__EXERCISE REQUIREMENTS__:
Find the lines in the records that carry the word "Click". Copy each one.

__DATASET ENTRIES__:
********************

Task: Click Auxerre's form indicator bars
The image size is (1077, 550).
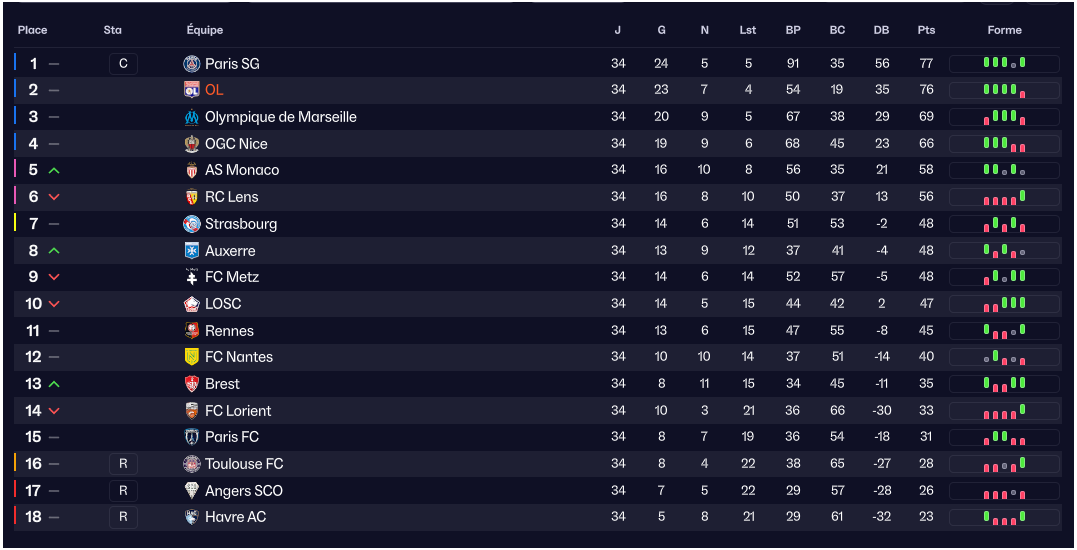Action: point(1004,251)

********************

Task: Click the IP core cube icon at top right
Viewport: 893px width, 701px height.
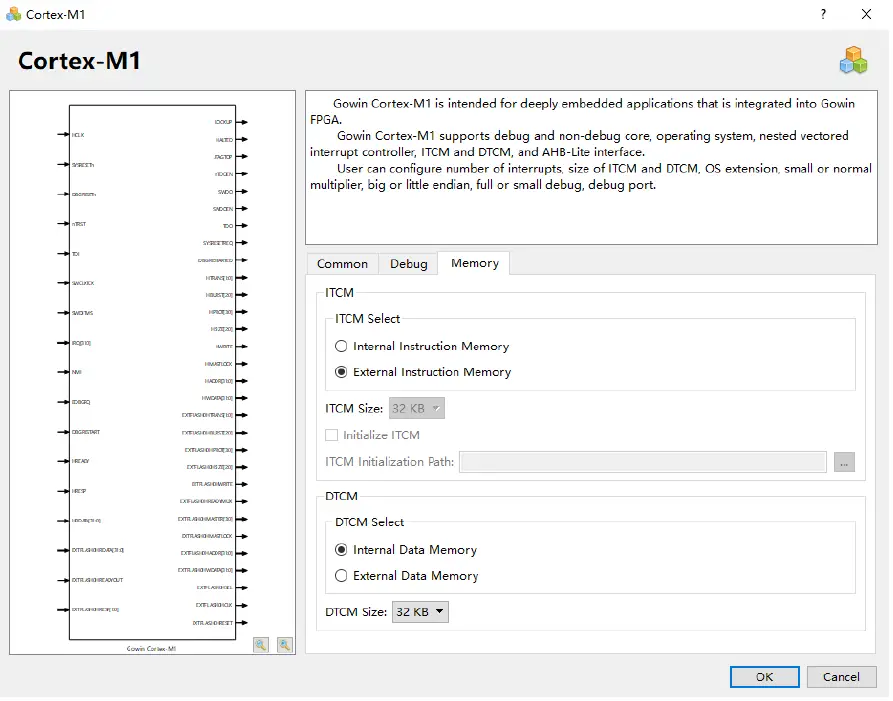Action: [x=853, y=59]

********************

__ANSWER BELOW__:
Task: Click Auxerre's form indicator bars
Task: Click the IP core cube icon at top right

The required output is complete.